'''

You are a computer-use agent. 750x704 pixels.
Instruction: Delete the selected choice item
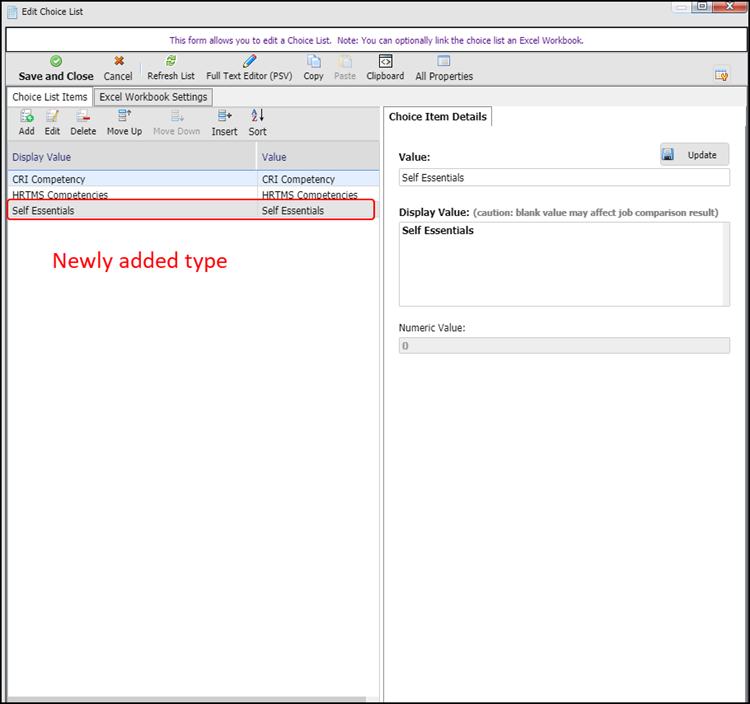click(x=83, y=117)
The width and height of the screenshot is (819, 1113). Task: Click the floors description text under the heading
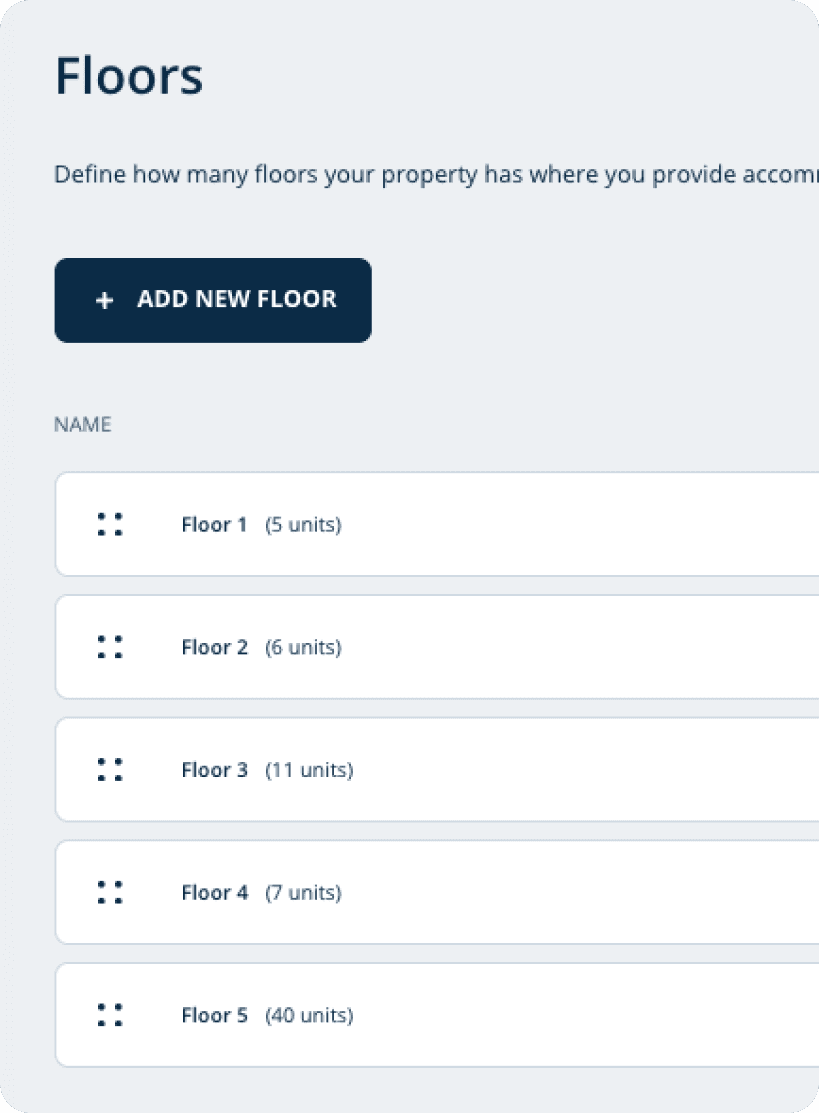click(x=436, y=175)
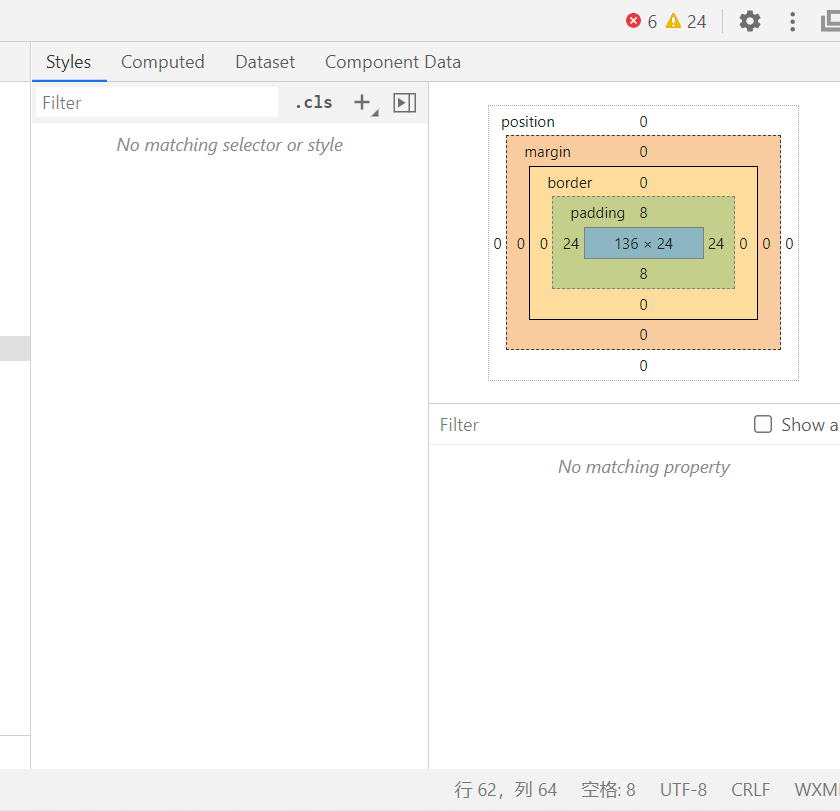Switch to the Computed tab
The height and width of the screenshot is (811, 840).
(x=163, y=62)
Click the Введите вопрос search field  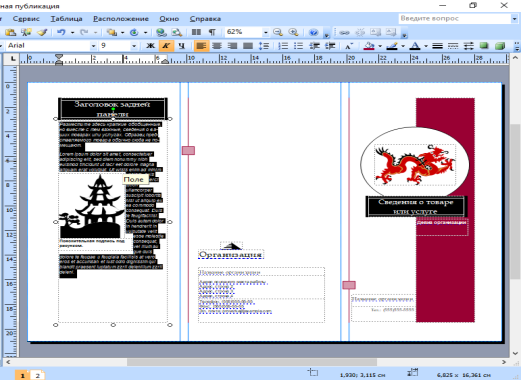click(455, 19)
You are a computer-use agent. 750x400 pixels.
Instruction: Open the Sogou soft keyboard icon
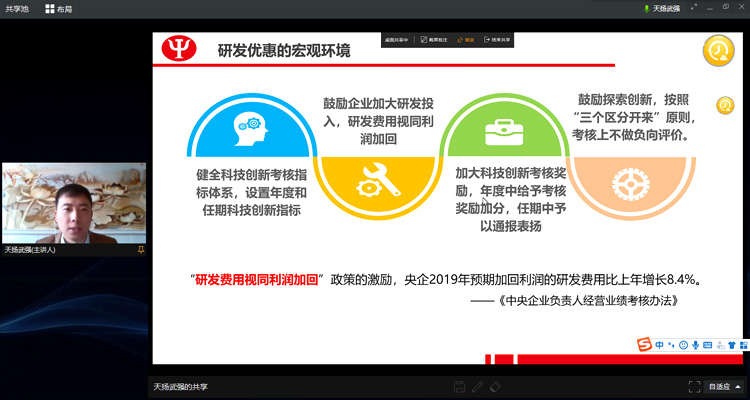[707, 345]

'''

__Assignment__: Every line above with the word "pixels" is to be copied out.

__Response for this exercise__:
You are a computer-use agent. 750x704 pixels.
You are a computer-use agent. 750x400 pixels.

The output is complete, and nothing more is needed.